收到她寄来的枫叶明信片,慌得不行,再慢人估计真的得跑没影儿了,于是当天就找程宛,摊牌。

那真是憋屈——被程宛翻来覆去揶揄,什么嘲讽的话都说了,只差“一树梨花压海棠”。

气得胸闷,心道自己也才三十四,再怎么老能老到那份上?

程宛是个干脆人,两人一周之内就把所有手续都办妥了——结婚的时候各种协议签得清清楚楚,处理起来也干净。

只是双方家长,尤其程宛父母那边,暂时还没挑明。

当然,这些涉及人情世故的麻烦,他会挡在身后。

洪水滔天,也溅不上苏南一个衣角。

“隐婚,还是形婚,没谁敢往这上面想。”

“林涵知道。”

“知道我也不能问涵姐。她得怎么看我……”苏南才意识到这问题,哀叹一声。

“你叹什么,”陈知遇瞅着坐在对面的她,“我才是不知道怎么跟你林老师交代。这事儿外人看起来不太厚道,是吧?”

苏南点头,“不瞒您说,是。”

陈知遇笑了,“反正你现在已经不是我学生了。”

爱咋咋地。

他朝她伸出手,“过来,我抱会儿,送你回去。”

她下意识就说:“要回去呢?”

话音一落,反应过来,耳根一红。果然听见陈知遇促狭一笑,急忙解释,“我不是……我想跟您多待……”
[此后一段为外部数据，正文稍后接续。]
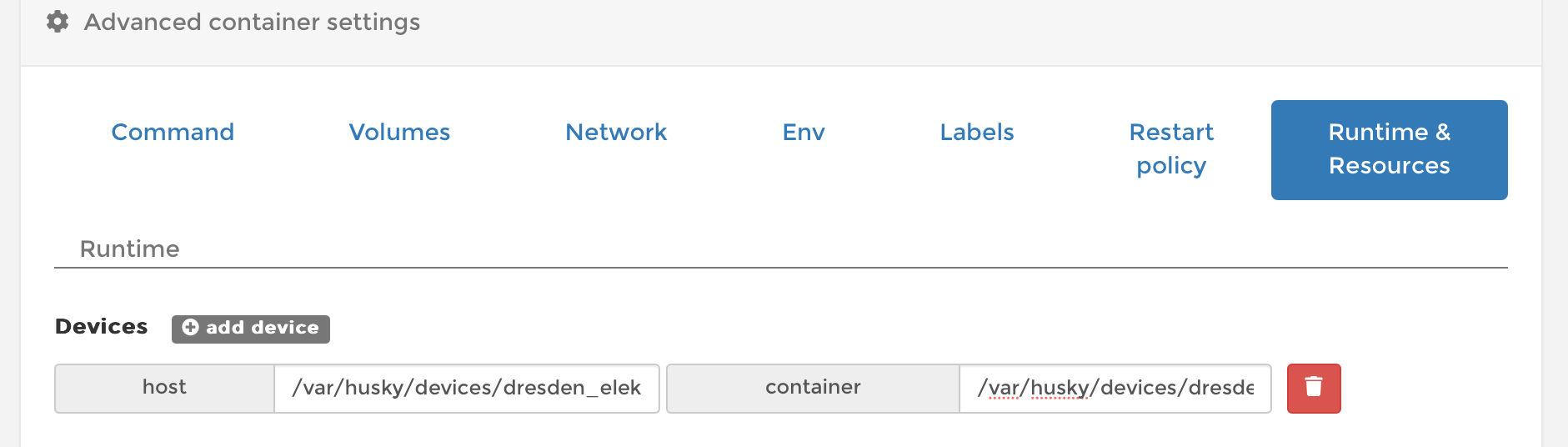This screenshot has width=1568, height=447.
Task: Click the plus icon on add device
Action: 190,328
手臂被一拽,身体从沙发上起来,一条腿支在地上,一条腿膝盖搁在床沿上,被陈知遇抱入怀里。

“……那就这么待着。”

这么待着?

白衬衫被他身材衬出很好看的轮廓,眼一垂就能看见他扣子里分明的锁骨。

——色令智昏这词也不是专为男人发明的。

她有点喘不上来气,一时间脑子里过了些不好的东西,耳根更红,又不敢动,只得屏着呼吸。

“你住在那哪儿?”

“XX科技园附近。”

“挺远的。条件怎么样?”

“还行……实习加上补助就5000块钱工资,也没办法找更好的条件了。”

他声音有点平,“……准备干下去?”

“不……我觉得初创公司管理很混乱,想去大公司里正规地学一学。”她微微抬头看他,“要是不在崇城,行吗?”

“随你。”

“我不大想去传统媒体,想去互联网。崇城的互联网公司发展不如帝都……”

“嗯……”

苏南总觉得陈知遇反应有点怪异,又说不出是哪儿,只得找话题似的继续说:“……媒体转型肯定会继续深化,所以我觉得互联网可能更有前途……”

陈知遇心不在焉地听着。

不敢动,怕一动这还一点反应的都没有的傻学生察觉了——她膝盖,好巧不巧地就抵着他的……

简直要了老命。

“苏南……”

他真不想把今晚搞得过于“成人”,有点一厢情愿的,以过来人的心情,想让以后苏南回想起来,觉得这一天跟汽水一样甜得冒泡,傻得冒泡,而不是想到个开头,就会立马跳转到十八/禁。

“……你去冰箱里给我拿瓶水。”

苏南莫名其妙地看了看他搁在茶几上还剩了大半的冰水,没问什么,还是起身照做。

陈知遇立即调整坐姿,手肘撑在大腿上,微微弓着背。

他目光随她移动过去,看她打开了冰箱门,踮着脚往里看——冰箱也不高,不明白她为什么要踮脚,跟偷吃的小孩儿似的。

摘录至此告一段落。